— BEGIN —

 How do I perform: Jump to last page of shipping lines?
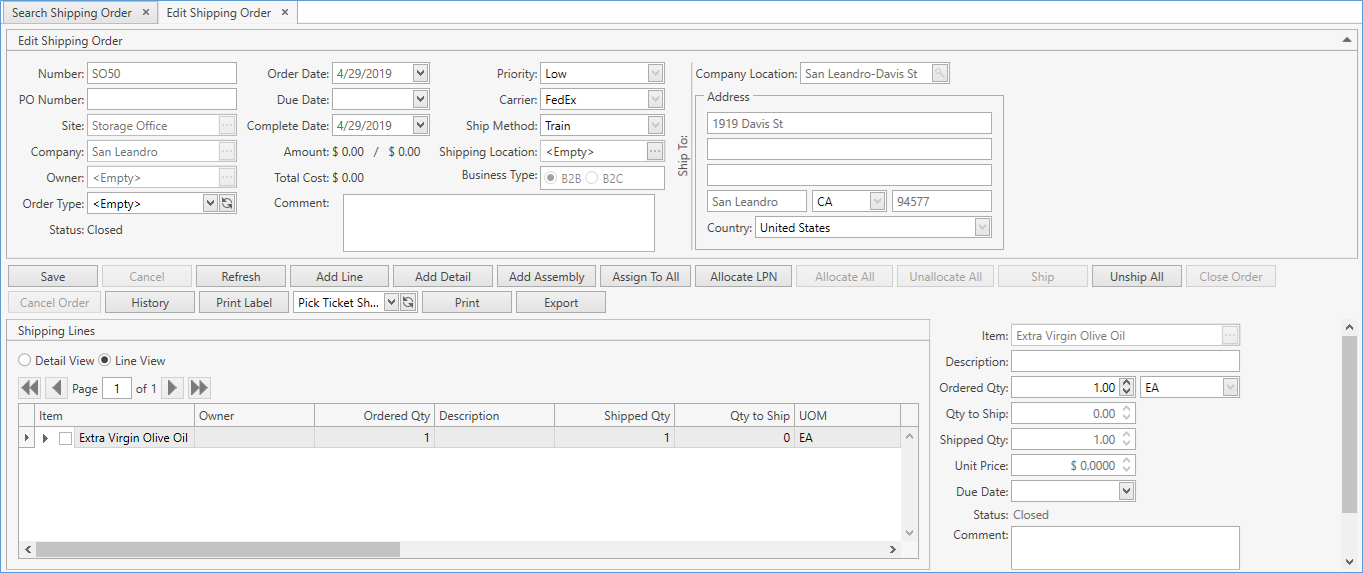199,388
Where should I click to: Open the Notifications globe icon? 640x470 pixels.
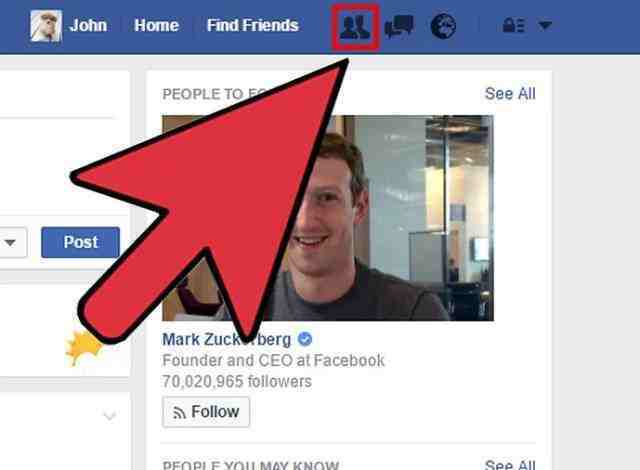coord(443,26)
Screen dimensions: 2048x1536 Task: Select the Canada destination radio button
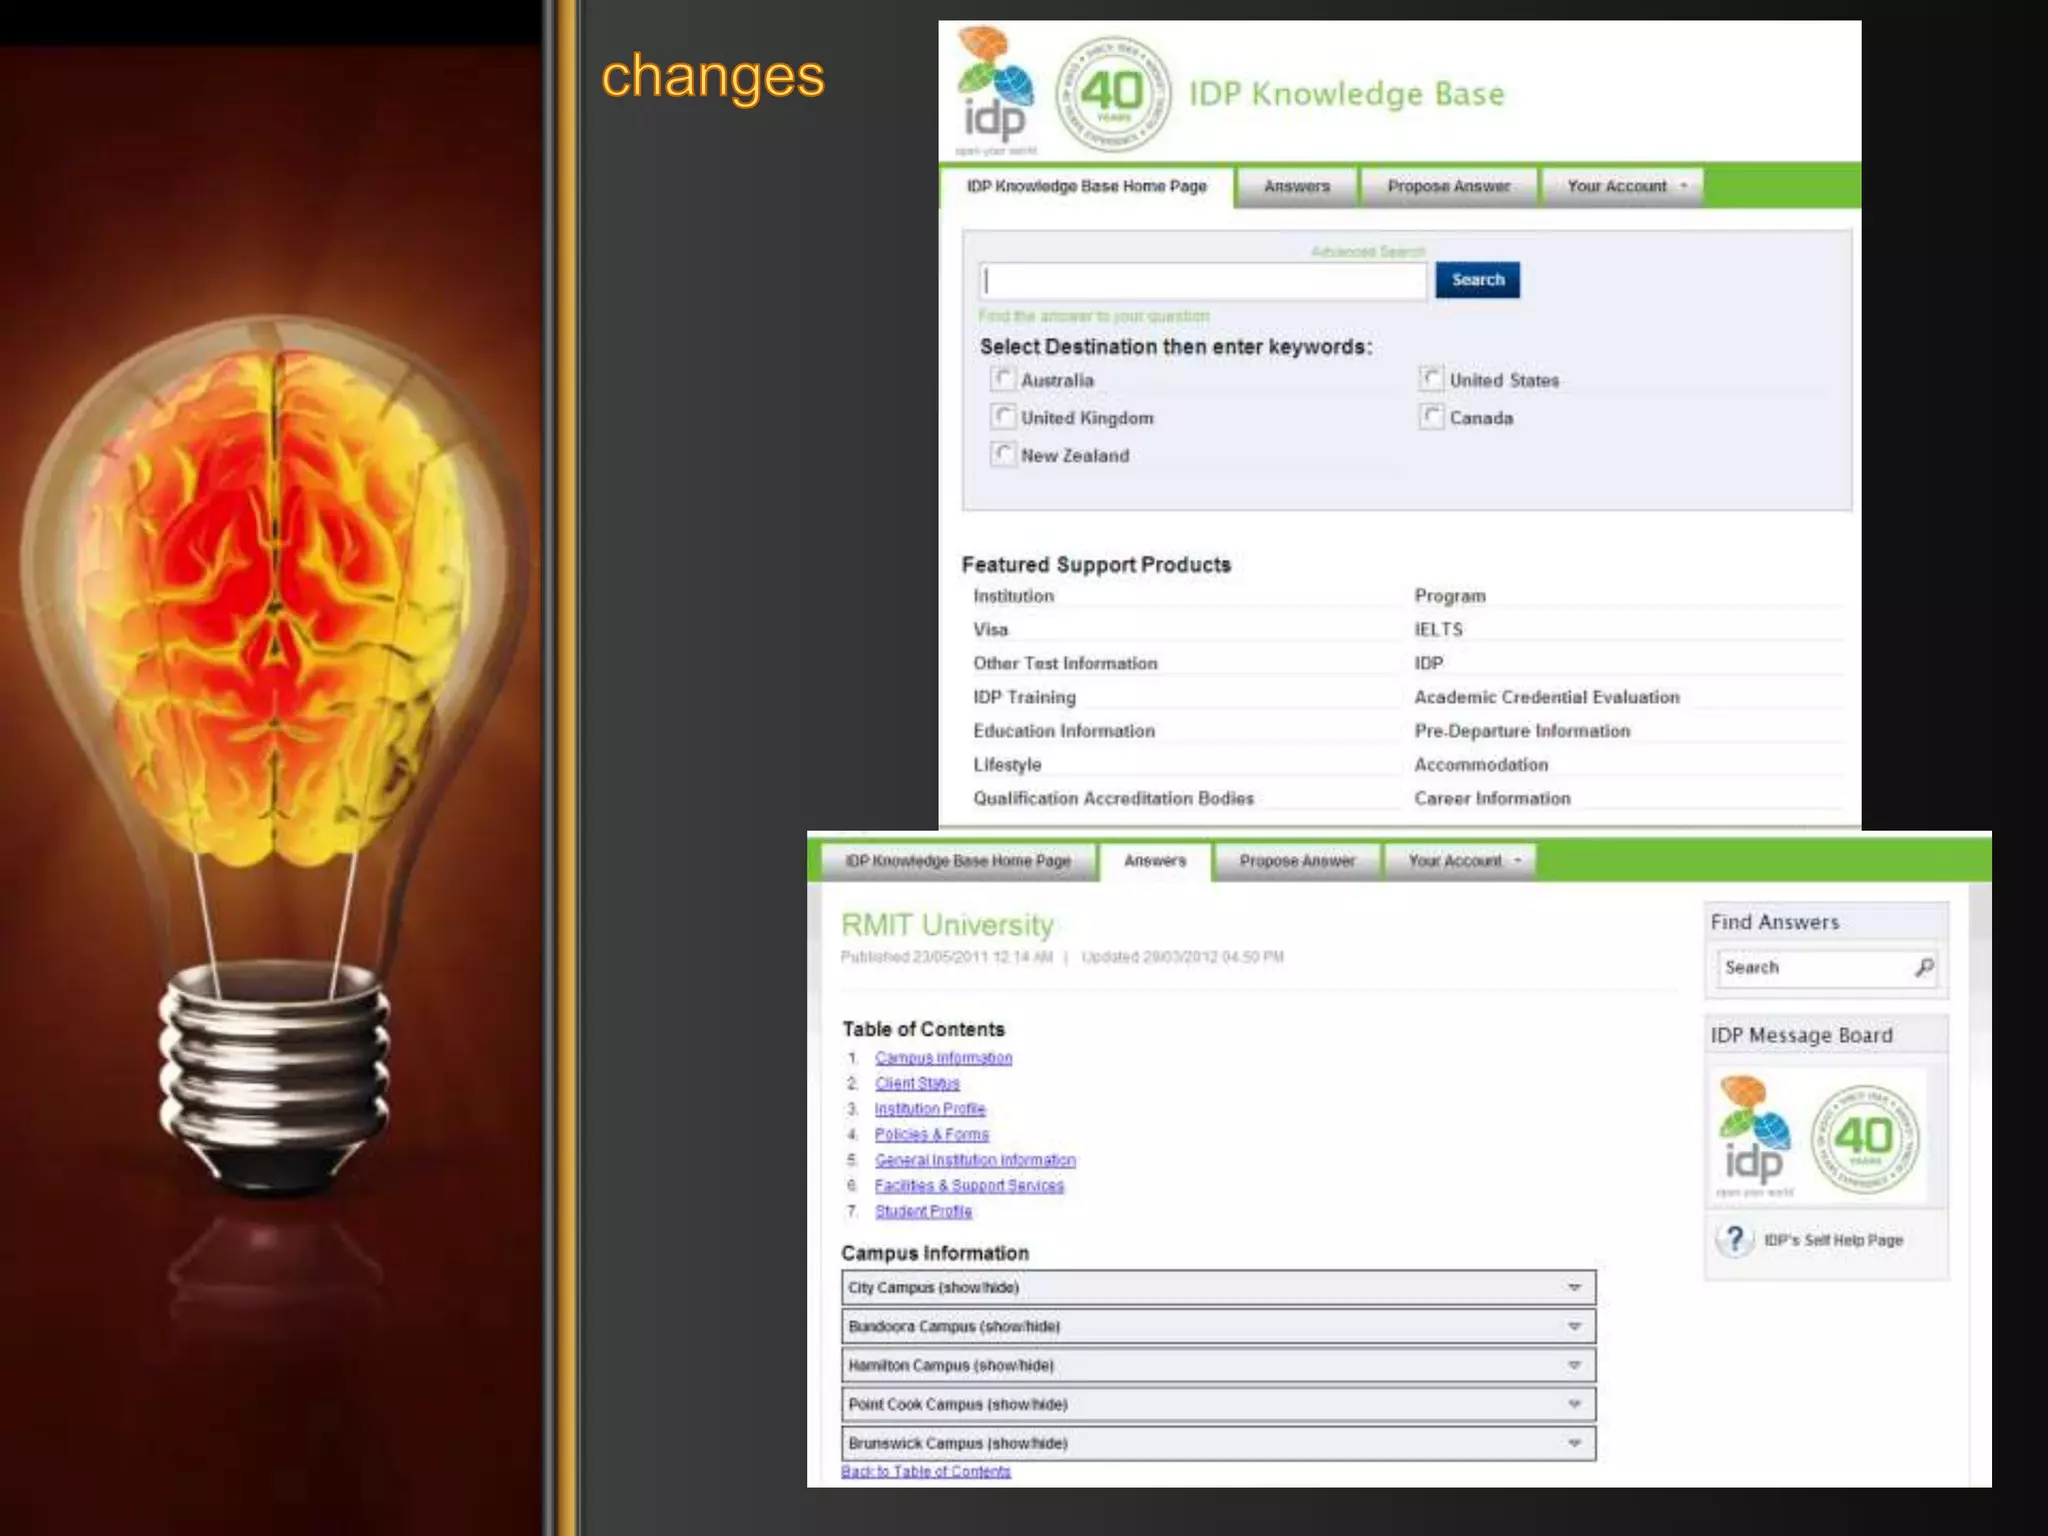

— END —

Your task.
Copy the text of every entry above word for word, leaving out the pictures.

Answer.
 How do I perform: Jump to last page of shipping lines?
199,388
Where should I click to: Open the Notifications globe icon? 640x470 pixels.
coord(443,26)
Screen dimensions: 2048x1536 Task: Select the Canada destination radio button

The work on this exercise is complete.